Portrait of Nicholas Biddle
This 1830 portrait of Second Bank of the United States president Nicholas Biddle was painted by James Barton Longacre. (The National Portrait Gallery)

Jackson insisted that the bank was “trying to kill me,” and he vowed to destroy it at any cost. He believed his reelection a mandate and continued to portray the bank as a corrupt tool of foreign interests that worked against Americans. In 1833, President Jackson instructed his treasury secretary to withhold federal deposits, later transferring federal money to “pet banks” (state banks with Democratic ties). Jackson dismissed two secretaries before finding a willing accomplice in Roger B. Taney (1777-1864). In response, Biddle contracted the bank’s operations by calling in loans and exchanging state notes for specie to protect the institution and its investors. The bank’s board of governors unanimously concurred.

As the Second Bank limited its operations, however, an economic depression began, businesses closed, unemployment rose, and inflation reached one of its highest rates in U.S. history. Biddle did not have the capital to make payments on the national debt. The War Department forbade the bank from carrying out its responsibility of paying Revolutionary War pensions in an attempt to turn public opinion against it. Still, the bank initially lost little support and a new political party, the Whigs, emerged to challenge Jackson’s supposed tyranny. At the height of the Bank War, 1833-34, the Senate received 243 memorials calling for the return of federal deposits and only 55 petitions supporting the president’s actions. In January 1834, the Philadelphia Board of Trade issued a statement blaming the financial panic on the Jackson administration. Other Philadelphia banks also protested the president’s actions.

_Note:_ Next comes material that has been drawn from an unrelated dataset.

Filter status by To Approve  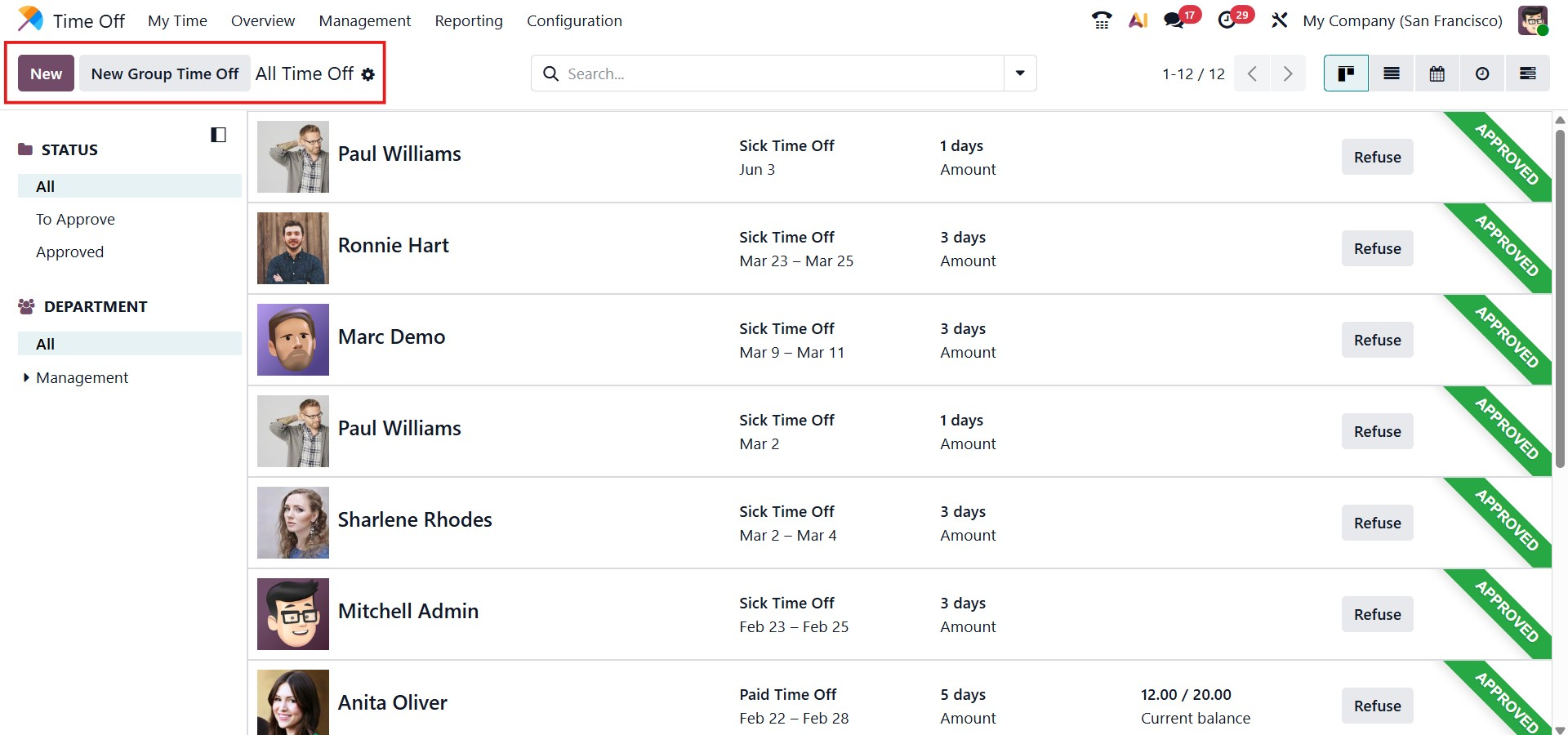point(75,219)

Tensions grew to the point that wealthy, pro-administration Philadelphians found themselves excluded or expelled from social organizations. In Congress, the Whig-controlled Senate censured Jackson for his actions against the bank. Each side blamed the other for the turmoil.

Biddle ultimately relaxed the bank’s credit policies and the economic malaise lifted. The bank thus received the brunt of the blame for the previous years’ problems. The public turned against the bank, viewing its actions as vindictive. In 1834, Election Day riots occurred in Philadelphia, and the Whigs lost seats in Congress and the state legislature. Finally, in 1836, two weeks before the U.S. charter expired, the Pennsylvania legislature granted the bank a state charter. By the time Biddle retired in 1839, the bank was in poor shape. Over the following two years, when it could not pay its debts, the bank suspended and resumed specie payments twice, closing its doors permanently in 1841.

The Bank War cost Philadelphia and the nation a central bank, shifting the nation’s financial center to New York City. Thereafter, local banks lacked any regulating authority and the resulting speculation triggered panics through the rest of the century.

Andrew Tremel is an independent researcher and public historian at the U.S. Capitol Visitor Center. (Author information current at time of publication.)